2. Criminal law 1156 (1)-Denial of new trial reviewable only for abuse of discretion.

The ruling on motion for new trial cannot be reviewed, in the absence of a clear showing that discretion was abused.

3. Criminal law 1159 (2) -Appellate court cannot weigh testimony.

A conviction will not be reversed for insufficiency of the evidence, where there is substantial evidence tending to sustain the conviction. 4. Internal revenue 2-Volstead Act did not impliedly repeal revenue laws as to past offenses.

The National Prohibition Act, which did not expressly repeal the internal revenue laws relating to distilling liquors, did not impliedly repeal them, at least so far as they related to violations already committed.

In Error to the District Court of the United States for the Western District of Tennessee; John E. McCall, Judge.

Henry Howard and others were convicted of illegally distilling liquor contrary to the statutes relating to internal revenue, and they bring error. Affirmed.

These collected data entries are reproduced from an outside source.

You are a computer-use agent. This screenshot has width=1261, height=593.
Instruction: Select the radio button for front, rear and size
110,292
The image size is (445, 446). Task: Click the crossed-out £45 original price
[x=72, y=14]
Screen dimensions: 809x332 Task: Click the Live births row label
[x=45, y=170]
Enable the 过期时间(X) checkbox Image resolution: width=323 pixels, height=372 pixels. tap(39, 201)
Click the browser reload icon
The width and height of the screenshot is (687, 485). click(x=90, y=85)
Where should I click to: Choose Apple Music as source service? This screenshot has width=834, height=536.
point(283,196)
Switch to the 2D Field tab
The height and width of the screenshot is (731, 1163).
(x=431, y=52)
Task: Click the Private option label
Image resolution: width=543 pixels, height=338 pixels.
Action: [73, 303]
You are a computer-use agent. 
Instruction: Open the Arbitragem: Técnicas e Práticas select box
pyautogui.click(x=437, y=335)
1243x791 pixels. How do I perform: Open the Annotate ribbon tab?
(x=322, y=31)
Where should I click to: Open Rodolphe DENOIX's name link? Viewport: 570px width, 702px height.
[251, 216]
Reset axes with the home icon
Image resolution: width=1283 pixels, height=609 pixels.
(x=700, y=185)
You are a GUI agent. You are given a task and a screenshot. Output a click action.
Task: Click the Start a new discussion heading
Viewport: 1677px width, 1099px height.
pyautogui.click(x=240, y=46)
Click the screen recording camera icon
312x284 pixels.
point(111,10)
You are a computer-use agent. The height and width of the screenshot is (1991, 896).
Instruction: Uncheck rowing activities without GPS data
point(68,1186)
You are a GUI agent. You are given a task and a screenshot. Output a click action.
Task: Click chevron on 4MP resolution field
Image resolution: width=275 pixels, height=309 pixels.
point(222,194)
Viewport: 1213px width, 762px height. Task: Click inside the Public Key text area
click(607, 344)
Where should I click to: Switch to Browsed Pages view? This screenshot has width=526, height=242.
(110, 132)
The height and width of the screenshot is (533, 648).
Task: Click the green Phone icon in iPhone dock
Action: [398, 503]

T. A. Lancaster, of Lexington, Tenn. (W. H. Lancaster, of Lexington, Tenn., on the brief), for plaintiffs in error.

Wm. D. Kyser, U. S. Atty., of Memphis, Tenn.

Before KNAPPEN, DENISON, and DONAHUE, Circuit Judges.

KNAPPEN, Circuit Judge. Plaintiffs in error were charged with so-called "moonshining," under an indictment containing seven counts, based upon sections 3257, 3258, 3260, 3279, and 3296 of the Revised Statutes of the United States (Comp. St. §§ 5993, 5994, 5997, 6019, 6038), which relate to internal revenue. Bird was convicted upon the fifth count only. Howard and Stanford were convicted upon each of the seven counts, but their respective sentences were no greater than might have been imposed on one only of the counts. It is enough, as to them that the conviction be good as to either of the counts. Abrams v. United States, 250 U. S. 616, 619, 40 Sup. Ct. 17, 63 L. Ed. 1173.

There was no motion to direct verdict, and no exception was taken to the charge of the court. The error here complained of is addressed to the refusal of the court below to grant a new trial, by reason of alleged insufficiency of evidence to support the conviction.